France’s oldest nuclear reactors allowed to operate for another decade by:Amanda Morrow 

France’s Nuclear Safety Authority (ASN) has approved extending the lifetime of the country’s oldest nuclear reactors for a further 10 years.  Electricity operator EDF will be in charge of improving the safety of the 900 MWe plants, which were intended to run for 40 years but will now run for 50.

The reactors in question are the oldest of the French fleet, having been commissioned in the early 1980s. 

Approval for their continued service comes with several conditions, including that improvements be made to ensure that radioactivity remains confined in the event of an accident.

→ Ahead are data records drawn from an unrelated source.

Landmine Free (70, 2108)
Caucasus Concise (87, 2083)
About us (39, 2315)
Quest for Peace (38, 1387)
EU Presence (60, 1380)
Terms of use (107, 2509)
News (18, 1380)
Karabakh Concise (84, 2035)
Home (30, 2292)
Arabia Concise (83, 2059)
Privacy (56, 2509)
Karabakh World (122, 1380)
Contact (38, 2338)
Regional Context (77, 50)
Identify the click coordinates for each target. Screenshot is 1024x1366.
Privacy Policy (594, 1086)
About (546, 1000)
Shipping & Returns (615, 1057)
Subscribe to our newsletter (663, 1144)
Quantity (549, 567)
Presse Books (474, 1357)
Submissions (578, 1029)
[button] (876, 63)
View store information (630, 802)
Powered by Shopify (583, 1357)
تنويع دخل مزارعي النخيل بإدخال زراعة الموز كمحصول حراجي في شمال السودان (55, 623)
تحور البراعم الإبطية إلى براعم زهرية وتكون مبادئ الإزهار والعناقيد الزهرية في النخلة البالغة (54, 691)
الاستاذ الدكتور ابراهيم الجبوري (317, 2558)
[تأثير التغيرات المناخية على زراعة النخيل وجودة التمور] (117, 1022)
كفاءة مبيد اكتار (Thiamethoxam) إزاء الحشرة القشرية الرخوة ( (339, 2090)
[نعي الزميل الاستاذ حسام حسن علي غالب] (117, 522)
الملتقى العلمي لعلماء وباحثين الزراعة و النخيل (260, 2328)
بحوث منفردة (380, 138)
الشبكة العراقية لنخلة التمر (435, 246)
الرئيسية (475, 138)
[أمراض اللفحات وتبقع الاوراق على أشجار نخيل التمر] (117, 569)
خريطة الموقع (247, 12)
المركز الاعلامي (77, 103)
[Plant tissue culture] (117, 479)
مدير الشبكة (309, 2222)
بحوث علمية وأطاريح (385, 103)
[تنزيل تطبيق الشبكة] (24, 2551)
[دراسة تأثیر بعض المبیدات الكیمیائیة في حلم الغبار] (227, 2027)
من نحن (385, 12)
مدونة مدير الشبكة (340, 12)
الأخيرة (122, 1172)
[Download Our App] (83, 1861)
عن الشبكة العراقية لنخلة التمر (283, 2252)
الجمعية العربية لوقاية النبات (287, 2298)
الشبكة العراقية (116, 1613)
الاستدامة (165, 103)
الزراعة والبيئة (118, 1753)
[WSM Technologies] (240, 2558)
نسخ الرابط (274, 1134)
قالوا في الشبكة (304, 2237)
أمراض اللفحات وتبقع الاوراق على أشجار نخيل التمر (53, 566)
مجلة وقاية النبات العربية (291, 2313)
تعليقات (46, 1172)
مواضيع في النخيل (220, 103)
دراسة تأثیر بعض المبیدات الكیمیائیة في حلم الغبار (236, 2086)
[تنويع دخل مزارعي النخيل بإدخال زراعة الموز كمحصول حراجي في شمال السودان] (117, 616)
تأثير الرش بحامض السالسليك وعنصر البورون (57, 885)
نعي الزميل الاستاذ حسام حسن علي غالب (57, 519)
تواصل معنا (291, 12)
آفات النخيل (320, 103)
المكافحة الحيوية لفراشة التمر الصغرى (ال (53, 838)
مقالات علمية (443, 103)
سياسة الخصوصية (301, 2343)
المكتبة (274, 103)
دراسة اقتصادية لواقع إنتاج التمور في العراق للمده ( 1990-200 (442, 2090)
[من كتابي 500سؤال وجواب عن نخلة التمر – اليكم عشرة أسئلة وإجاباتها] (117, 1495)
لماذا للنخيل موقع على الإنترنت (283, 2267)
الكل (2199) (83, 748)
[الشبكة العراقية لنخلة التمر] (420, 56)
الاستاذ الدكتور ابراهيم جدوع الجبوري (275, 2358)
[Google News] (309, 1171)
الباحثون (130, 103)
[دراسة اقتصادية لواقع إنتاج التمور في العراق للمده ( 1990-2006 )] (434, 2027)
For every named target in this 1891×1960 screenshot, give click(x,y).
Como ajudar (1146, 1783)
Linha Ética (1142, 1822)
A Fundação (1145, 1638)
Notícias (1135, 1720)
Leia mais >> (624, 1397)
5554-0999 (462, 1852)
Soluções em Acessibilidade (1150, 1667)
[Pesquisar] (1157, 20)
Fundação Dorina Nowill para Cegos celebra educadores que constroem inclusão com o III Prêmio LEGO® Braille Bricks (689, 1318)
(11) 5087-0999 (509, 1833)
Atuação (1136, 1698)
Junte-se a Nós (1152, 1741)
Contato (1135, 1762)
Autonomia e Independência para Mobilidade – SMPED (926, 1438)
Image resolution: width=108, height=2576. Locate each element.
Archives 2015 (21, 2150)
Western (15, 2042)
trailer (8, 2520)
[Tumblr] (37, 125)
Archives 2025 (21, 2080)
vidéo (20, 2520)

A first objective is to limit the impact of accidents, including serious ones such as a meltdown of the reactor core,” said ASN’s deputy director general Julien Collet.

Other concerns included protecting the plants against earthquakes, floods and extreme heat, as well as internal fire hazards. 

The reactors in question are Bugey (Ain), Blayais (Gironde), Chinon (Indre-et-Loire), Cruas (Ardèche), Dampierre (Loiret), Gravelines (Nord), Saint-Laurent (Loir-et-Cher) and Tricastin (Drôme). 

Staunch opposition

Following calls from environmental campaigners to shut down ageing nuclear reactors, France’s oldest plant, Fessenheim, was switched off last year.

However the evacuation of its combustible waste will continue until the summer of 2023, while the demolition of the site lay not be complete until 2040.

France derives nearly 70 percent of its electricity from nuclear power, a world record. It’s hoping to reduce this figure to 50 percent by 2035 to make more room for renewable energy.